Drei auf den Ich-Sprech­er zu beziehende geistige Entitäten wer­den im Mantra 38 m genan­nt: das Geistkind, die Him­mels­frucht der Hoff­nung und der Gottes­grund des im Mantra sprechen­den Ich-Wesens. Vielle­icht sind mit ihnen die drei vom Men­schen zu entwick­el­nden Geist­glieder gemeint. Das Geis­te­skind im See­len­schoß kön­nte das Geist­selb­st beze­ich­enen, das durch den umzuwan­del­nden Astralleib, den See­len­leib gebildet wird. Die jubel­nd wach­sende Him­mels­frucht der Hoff­nung kön­nte den Lebens­geist beze­ich­nen, der aus dem umzuwan­del­nden Äther­leib, dem Leben­skräfteleib entste­ht. Der Gottes­grund des eige­nen Wesens kön­nte den Geist­men­schen beze­ich­nen, der im Uran­fang als Adam Kad­mon geschaf­fen wurde und zu dem der physis­che Leib umgear­beit­et wer­den soll.

Im Mantra 15 O wird die Inkar­na­tion des Ichs, ihre Notwendigkeit und ihr Ziel beschrieben.
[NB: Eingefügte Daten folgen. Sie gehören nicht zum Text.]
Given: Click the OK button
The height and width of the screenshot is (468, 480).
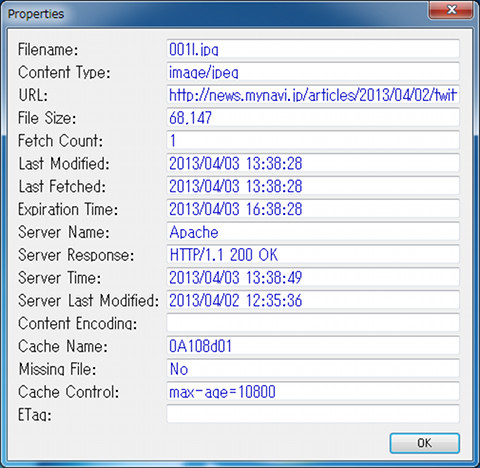Looking at the screenshot, I should click(x=425, y=443).
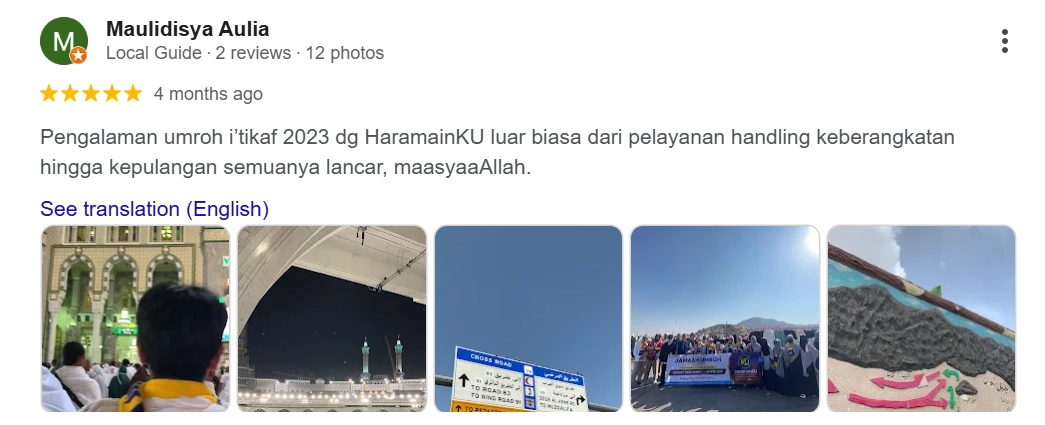Open the group banner photo

[x=725, y=318]
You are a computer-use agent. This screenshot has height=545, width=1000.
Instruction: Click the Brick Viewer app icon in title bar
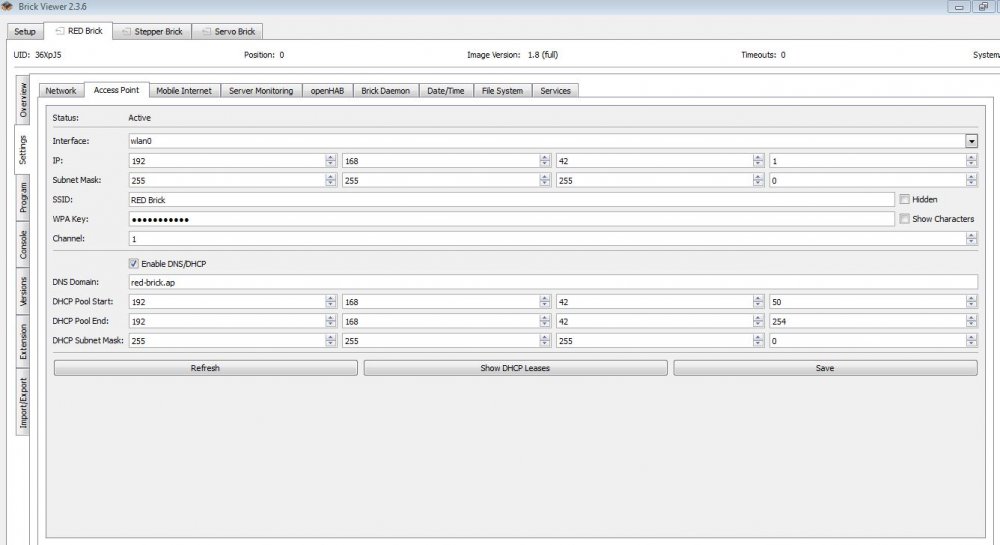[9, 8]
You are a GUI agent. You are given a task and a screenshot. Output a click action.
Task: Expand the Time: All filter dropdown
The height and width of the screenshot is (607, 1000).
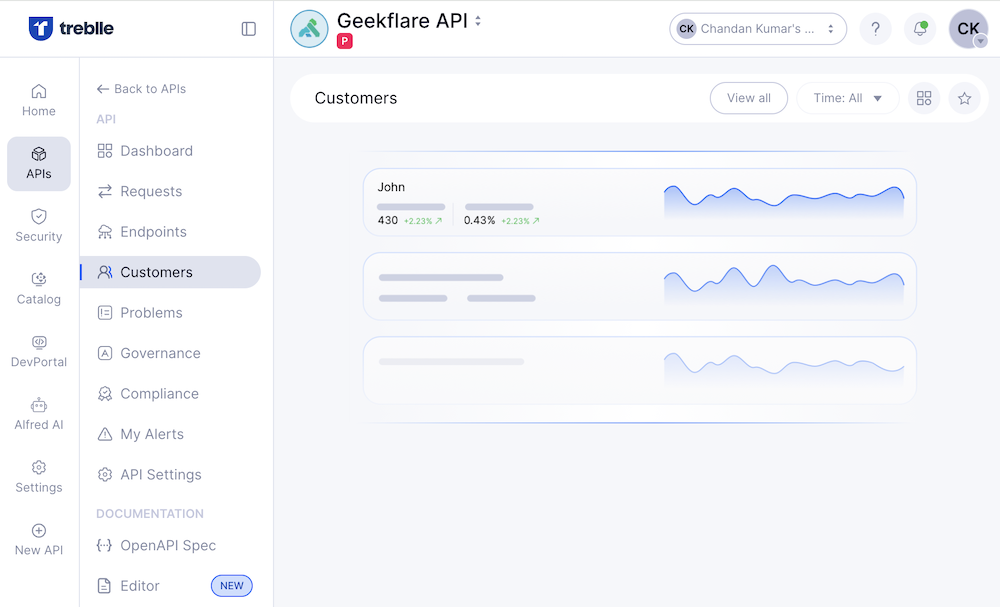848,98
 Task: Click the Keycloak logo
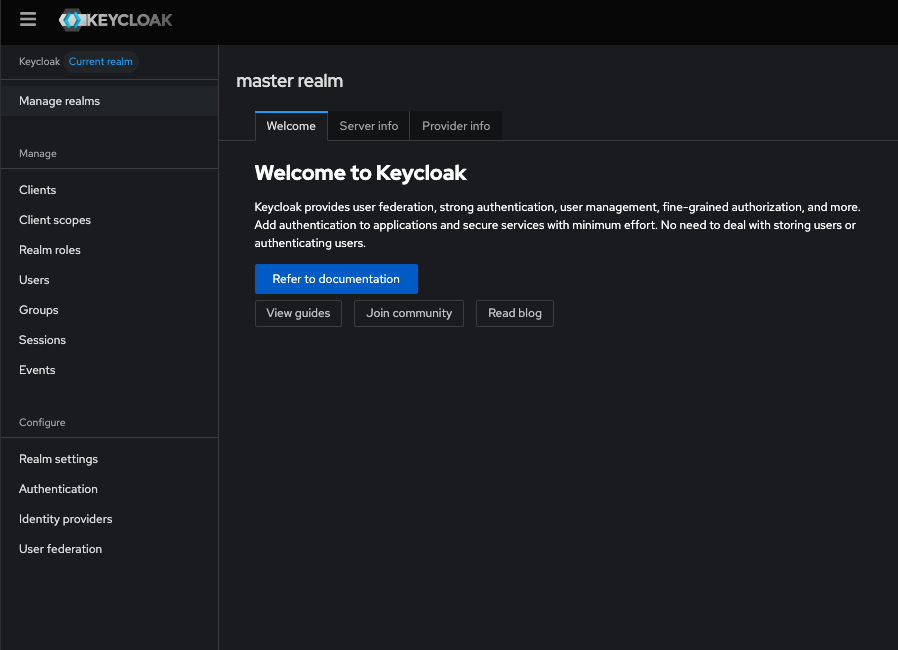coord(115,18)
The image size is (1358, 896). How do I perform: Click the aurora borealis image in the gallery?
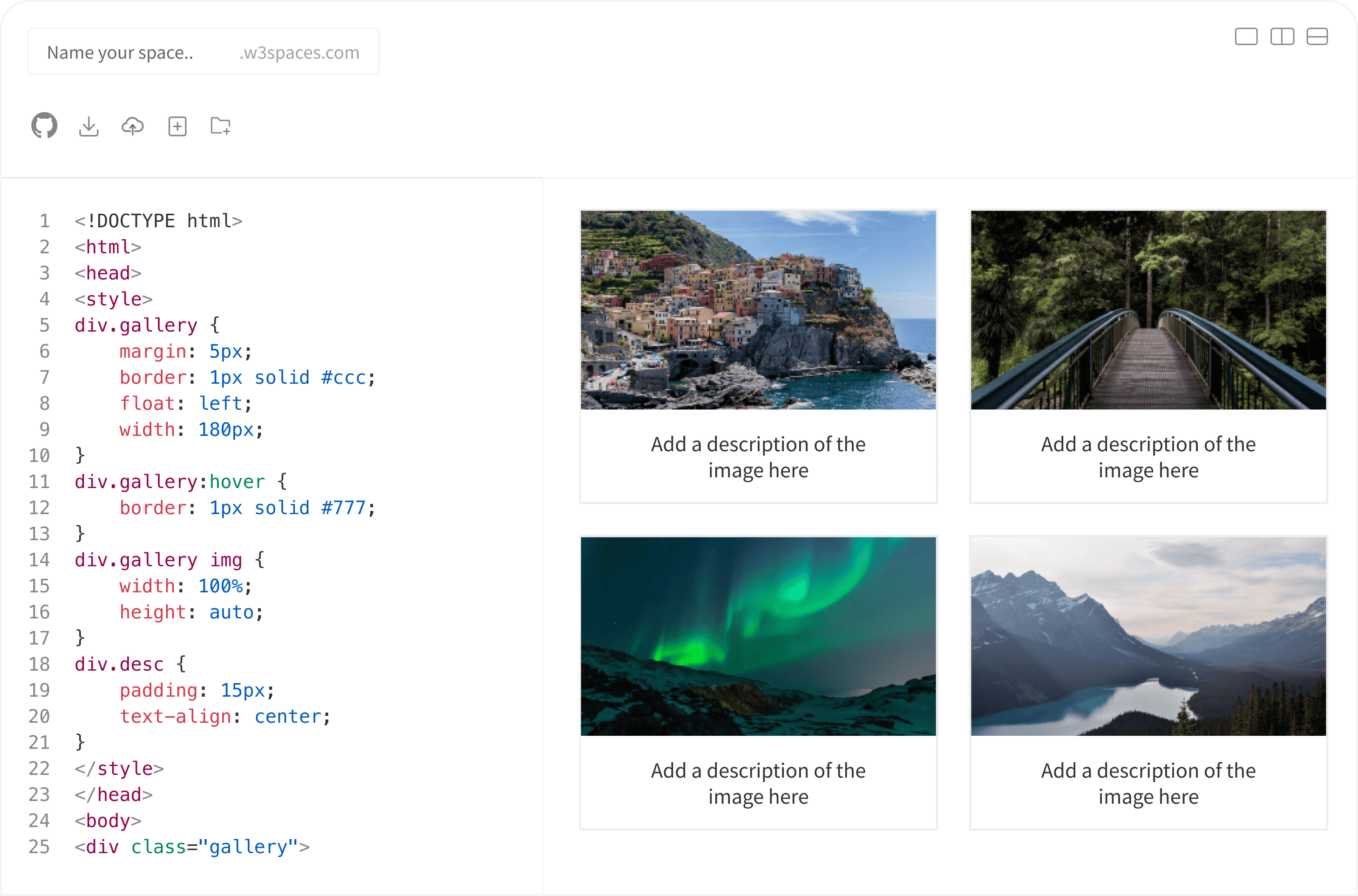click(x=758, y=636)
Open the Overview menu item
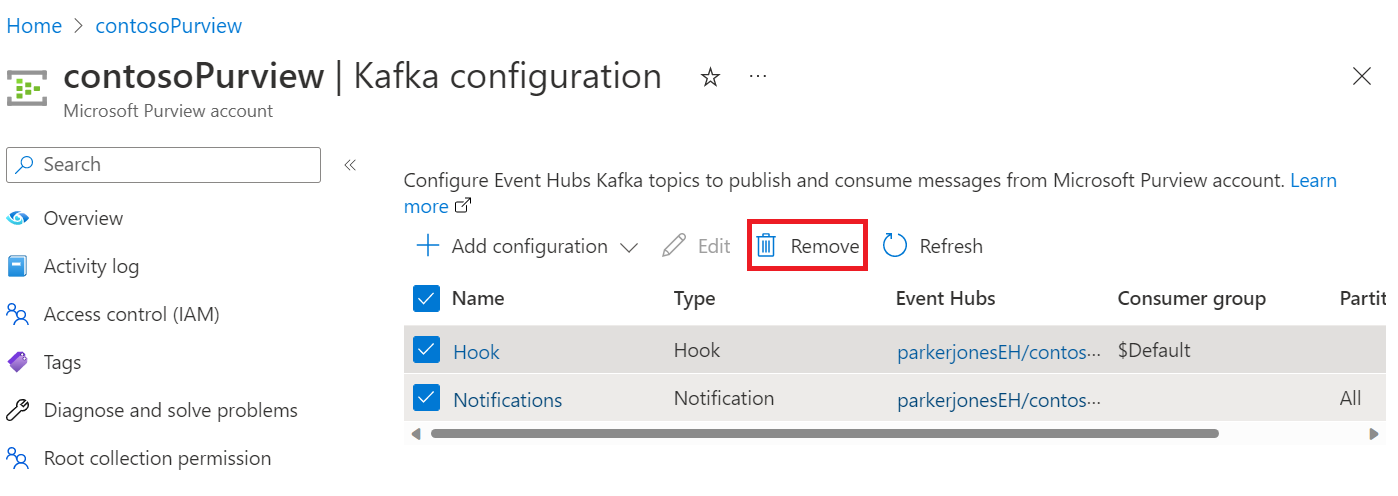The width and height of the screenshot is (1398, 496). (x=83, y=218)
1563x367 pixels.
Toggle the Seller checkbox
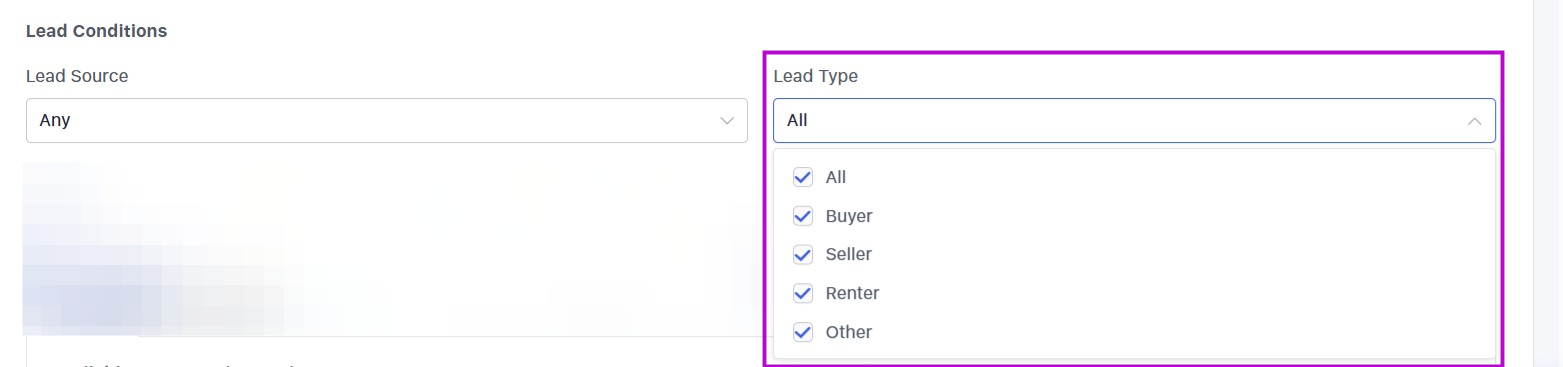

Im Mantra 38 m wird die Exkar­na­tion, die wesen­hafte Geist­wer­dung des Men­schen beschrieben.

Ergänzung:

Rudolf Stein­er ver­wen­det das Wort “Geistkind” im Sil­vester­vor­trag 1918: “Die Sil­vester­be­tra­ch­tung sollte für jeden wachen Men­schen nicht so sein, daß er sich wohlig ins neue Jahr hinüber­be­g­ibt; sie soll ihn ernst stim­men, sie soll ihm vor Augen führen das­jenige, was in der Zeit­en Schoß liegt, wenn nicht in diesem Zeit­en­schoß das Geistkind geboren wird. Bei diesem Geis­tes­licht allein kann eine richtige Neu­jahrsper­spek­tive emp­fun­den wer­den.” (GA 187, Sil­vester­vor­trag 1918, S. 163, Her­vorhe­bung A.F.)

Und am Tag darauf, beim fol­gen­den Neu­jahrsvor­trag beschreibt er das Neue als eine neue Offen­barung: “Sie erin­nern sich, wie ich in diesen Tagen aus­ge­führt habe, daß zum Aller­wichtig­sten, zum Aller­wesentlich­sten in der Erken­nt­nis der gegen­wär­ti­gen Zeit gehört, daß die Men­schheit gewis­ser­maßen vor ein­er neuen Offen­barung ste­ht. Es ist diejenige Offen­barung, die geschehen soll, und in gewiss­er Beziehung auch schon geschieht, durch die Geis­ter der Per­sön­lichkeit, welche, wenn man sich so aus­drück­en will, zu der Würde von Schöpfern auf­steigen, während wir als Schöpfer im Wel­tengange der Men­schheit bish­er nur haben ansprechen kön­nen diejeni­gen Geis­ter, welche in der Bibel die Elo­him genan­nt wer­den, die wir die Geis­ter der Form nen­nen. Etwas Schöpferisches also wird auf­tauchen inner­halb desjeni­gen, was der Men­sch beim Ver­fol­gen der Außen­welt bemerken kann.

… Diese Offen­barung ergießt sich wie eine neue Geis­teswelle durch das Geschehen, in das der Men­sch einges­pan­nt ist. Der Men­sch kann diese Welle nicht etwa von der Erde zurück­stoßen. Sie ergießt sich über die Erde.” (GA 187, Neu­jahrsvor­trag 1919, S. 164f)

Das Geistkind ist im Sil­vester­vor­trag der Zukun­ft­sim­puls, im Neu­jahrsvor­trag die neue Offen­barung, die sich als Geist­welle ergießt, die an die Men­schheit her­an­bran­det. Die Geist­welle lässt an des Geistes Weben (15 O) denken, das Geistkind wird im Mantra 38 m genannt.